OZIERI. E’ già disponibile nelle librerie e anche nelle edicole “Pindulas” (Condaghes), saggio del linguista Cristiano Becciu che, come recita il sottotitolo, raccoglie “Pillole di lingua sarda e di altre lingue neolatine. Aneddoti, curiosità ed etimologie”. È una gustosa raccolta di curiosità, appunto, spiegate dal rigore dello studioso ma con la leggerezza e il linguaggio diretto che lo contraddistingue.

«Il libro cerca di illustrare, in modo semplice e con un piglio improntato a coinvolgente curiosità - spiega Becciu -, la genesi nascosta e la bellezza di certi meccanismi, con l’intento di rafforzare la competenza dei parlanti e di stimolarne la coscienza linguistica, riflettendo sulla ricchezza lessicale e su alcune caratteristiche della nostra lingua che le conferiscono una sua precisa e distinta fisionomia nell’ambito delle lingue neolatine».

Cristiano Becciu-Bràina, classe ’74, laureato in Lettere con una tesi in Linguistica sarda, ha sempre coltivato la sua curiosità e la sua passione, che lo hanno portato, oggi, alla carica di funzionario del servizio Lingua e Cultura sarda dell’assessorato regionale alla Cultura.

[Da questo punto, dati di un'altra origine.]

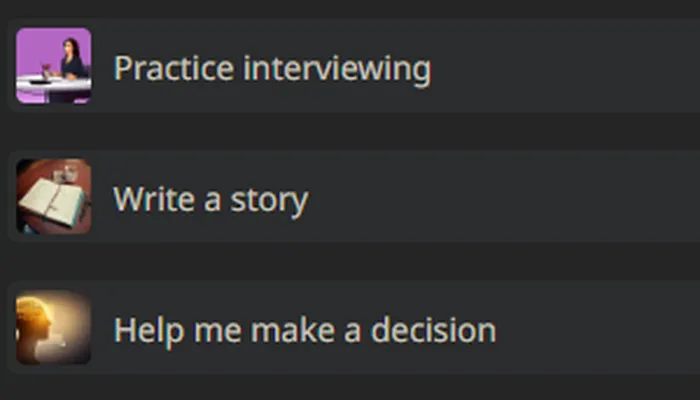
Task: Select the open notebook and pen image
Action: coord(53,197)
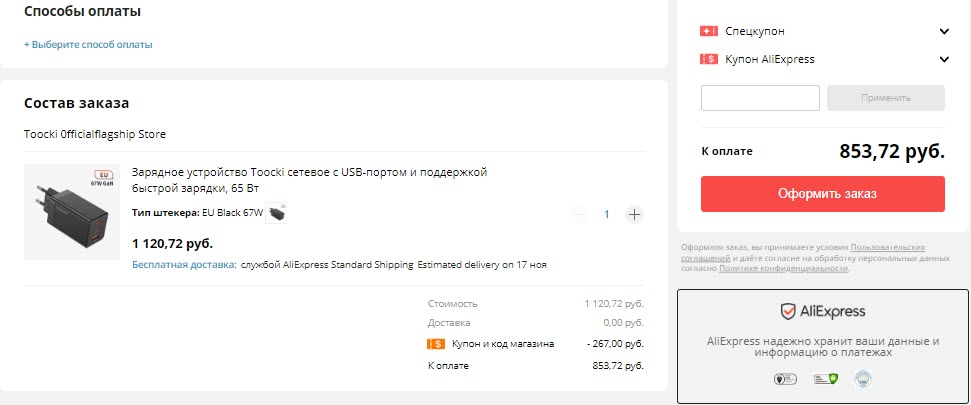Click the red Спецкупон coupon icon
The height and width of the screenshot is (405, 971).
tap(710, 31)
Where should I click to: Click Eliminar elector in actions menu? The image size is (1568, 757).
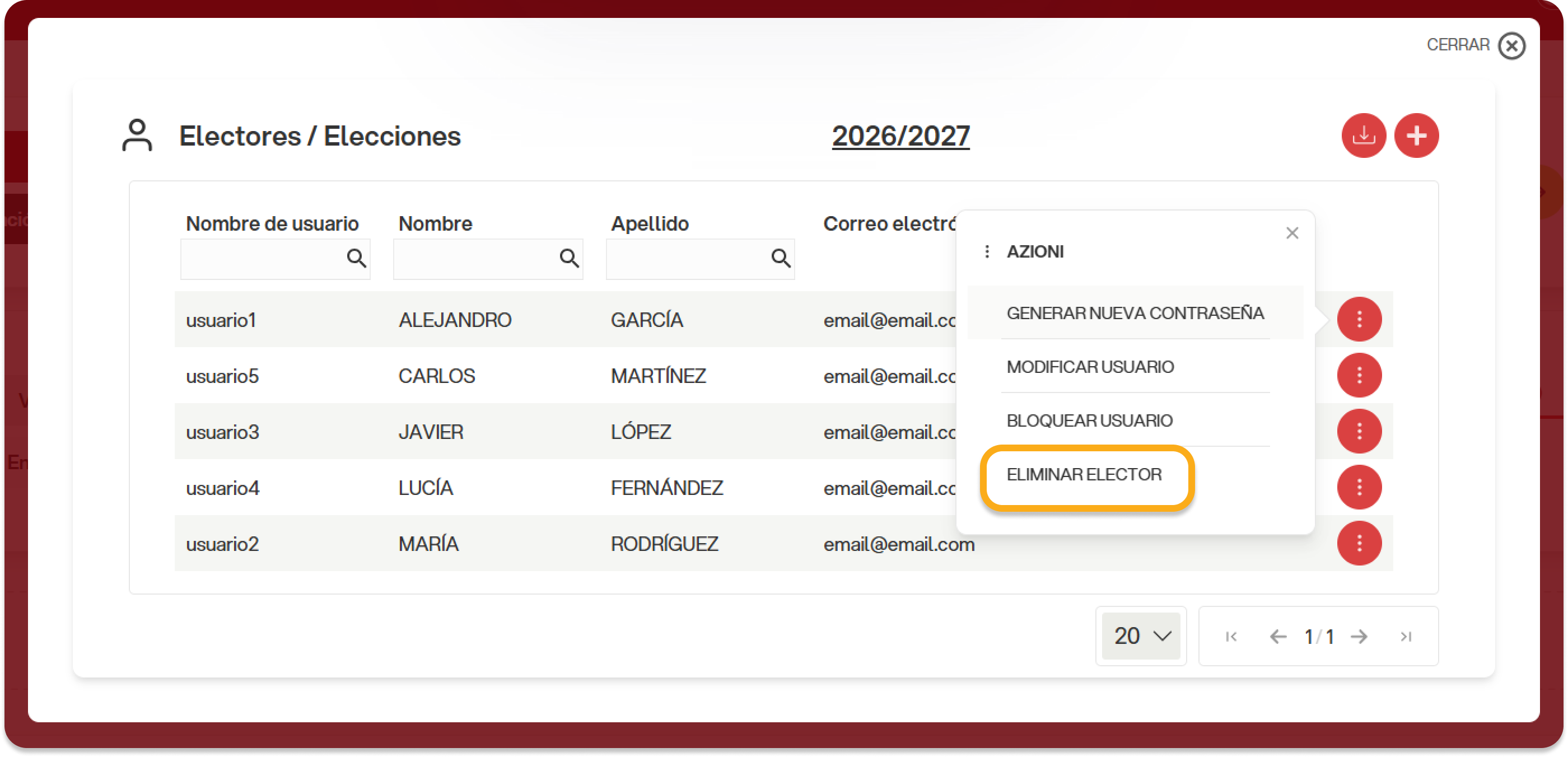tap(1084, 474)
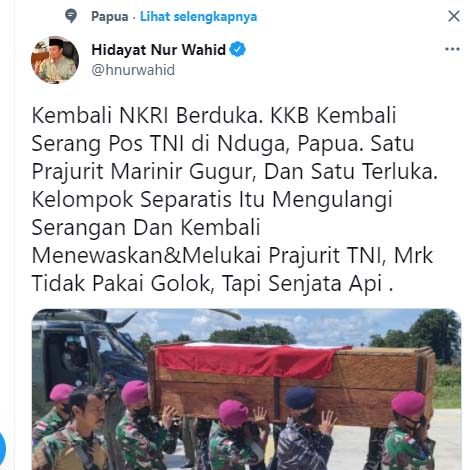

Giurato in numerosi e prestigiosi premi letterari, ha collaborato per la Regione alla redazione del Correttore Ortografico Sardo (Cros) e di alcune opere didattiche multimediali e si è occupato di normalizzazione linguistica con particolare riguardo al lessico. Un esperto a tutto campo, che in “Pindulas” risponde a tanti interrogativi riguardanti la lingua sarda con semplicità e chiarezza e grazie al confronto con altre lingue neolatine. (b.m.)